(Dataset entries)
=-=-=
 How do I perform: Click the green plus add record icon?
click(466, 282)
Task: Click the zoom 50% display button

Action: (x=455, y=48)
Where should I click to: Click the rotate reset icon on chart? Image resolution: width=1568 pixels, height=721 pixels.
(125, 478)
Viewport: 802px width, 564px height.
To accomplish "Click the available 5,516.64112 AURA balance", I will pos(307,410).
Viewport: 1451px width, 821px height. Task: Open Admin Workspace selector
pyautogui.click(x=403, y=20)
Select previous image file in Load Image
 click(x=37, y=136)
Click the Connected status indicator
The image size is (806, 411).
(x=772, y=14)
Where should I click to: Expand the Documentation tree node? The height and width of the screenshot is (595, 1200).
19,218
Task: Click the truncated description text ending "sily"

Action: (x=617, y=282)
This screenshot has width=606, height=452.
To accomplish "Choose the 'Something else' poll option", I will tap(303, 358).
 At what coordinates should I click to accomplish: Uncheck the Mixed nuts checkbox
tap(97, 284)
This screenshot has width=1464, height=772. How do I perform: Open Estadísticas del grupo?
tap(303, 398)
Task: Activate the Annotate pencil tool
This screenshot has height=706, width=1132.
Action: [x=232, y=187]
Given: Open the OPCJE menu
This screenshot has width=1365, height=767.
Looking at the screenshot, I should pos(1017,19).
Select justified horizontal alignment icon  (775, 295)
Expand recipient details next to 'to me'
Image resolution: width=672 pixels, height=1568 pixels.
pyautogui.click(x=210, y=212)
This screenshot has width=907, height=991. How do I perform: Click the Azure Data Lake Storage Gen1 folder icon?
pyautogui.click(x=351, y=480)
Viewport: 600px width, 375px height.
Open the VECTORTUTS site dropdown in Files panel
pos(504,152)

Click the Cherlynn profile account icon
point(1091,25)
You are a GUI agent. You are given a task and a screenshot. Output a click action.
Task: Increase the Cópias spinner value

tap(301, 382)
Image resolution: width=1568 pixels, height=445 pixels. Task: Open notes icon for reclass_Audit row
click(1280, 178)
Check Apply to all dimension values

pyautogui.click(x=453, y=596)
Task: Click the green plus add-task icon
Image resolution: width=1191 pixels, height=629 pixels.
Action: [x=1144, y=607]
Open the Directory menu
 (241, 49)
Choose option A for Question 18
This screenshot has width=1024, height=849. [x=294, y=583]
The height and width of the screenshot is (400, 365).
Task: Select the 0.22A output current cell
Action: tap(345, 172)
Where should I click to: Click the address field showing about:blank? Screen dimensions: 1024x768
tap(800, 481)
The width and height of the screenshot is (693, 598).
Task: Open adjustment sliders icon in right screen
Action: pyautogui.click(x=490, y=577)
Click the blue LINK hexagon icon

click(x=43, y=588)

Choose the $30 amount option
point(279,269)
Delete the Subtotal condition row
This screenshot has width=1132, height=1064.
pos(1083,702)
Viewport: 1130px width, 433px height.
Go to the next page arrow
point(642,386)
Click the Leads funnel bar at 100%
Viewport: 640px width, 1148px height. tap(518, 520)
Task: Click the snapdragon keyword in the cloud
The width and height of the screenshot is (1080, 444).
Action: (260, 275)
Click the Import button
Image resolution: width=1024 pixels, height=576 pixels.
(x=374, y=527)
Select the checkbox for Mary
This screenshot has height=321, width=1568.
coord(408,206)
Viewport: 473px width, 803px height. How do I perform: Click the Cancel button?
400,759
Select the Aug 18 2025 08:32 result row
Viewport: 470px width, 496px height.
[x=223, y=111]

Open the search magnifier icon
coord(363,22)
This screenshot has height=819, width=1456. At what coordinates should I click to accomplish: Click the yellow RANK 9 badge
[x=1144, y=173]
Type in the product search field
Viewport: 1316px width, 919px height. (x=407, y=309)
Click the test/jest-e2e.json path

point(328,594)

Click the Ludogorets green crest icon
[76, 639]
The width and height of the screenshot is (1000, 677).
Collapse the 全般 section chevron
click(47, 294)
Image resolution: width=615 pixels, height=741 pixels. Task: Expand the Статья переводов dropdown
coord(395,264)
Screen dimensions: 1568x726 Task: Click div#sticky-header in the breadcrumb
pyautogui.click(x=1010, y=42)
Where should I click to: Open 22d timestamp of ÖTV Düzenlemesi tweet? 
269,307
=-=-=
Please transcribe only the lines in the records above running from the line that has "This screenshot has width=907, height=991." through the line that has "Click the Import button", both included, exactly as they appear.

This screenshot has width=907, height=991. How do I perform: Click the Azure Data Lake Storage Gen1 folder icon?
pyautogui.click(x=351, y=480)
Viewport: 600px width, 375px height.
Open the VECTORTUTS site dropdown in Files panel
pos(504,152)

Click the Cherlynn profile account icon
point(1091,25)
You are a GUI agent. You are given a task and a screenshot. Output a click action.
Task: Increase the Cópias spinner value

tap(301, 382)
Image resolution: width=1568 pixels, height=445 pixels. Task: Open notes icon for reclass_Audit row
click(1280, 178)
Check Apply to all dimension values

pyautogui.click(x=453, y=596)
Task: Click the green plus add-task icon
Image resolution: width=1191 pixels, height=629 pixels.
Action: [x=1144, y=607]
Open the Directory menu
 (241, 49)
Choose option A for Question 18
This screenshot has width=1024, height=849. [x=294, y=583]
The height and width of the screenshot is (400, 365).
Task: Select the 0.22A output current cell
Action: tap(345, 172)
Where should I click to: Click the address field showing about:blank? Screen dimensions: 1024x768
tap(800, 481)
The width and height of the screenshot is (693, 598).
Task: Open adjustment sliders icon in right screen
Action: pyautogui.click(x=490, y=577)
Click the blue LINK hexagon icon

click(x=43, y=588)

Choose the $30 amount option
point(279,269)
Delete the Subtotal condition row
This screenshot has width=1132, height=1064.
pos(1083,702)
Viewport: 1130px width, 433px height.
Go to the next page arrow
point(642,386)
Click the Leads funnel bar at 100%
Viewport: 640px width, 1148px height. tap(518, 520)
Task: Click the snapdragon keyword in the cloud
The width and height of the screenshot is (1080, 444).
Action: (260, 275)
Click the Import button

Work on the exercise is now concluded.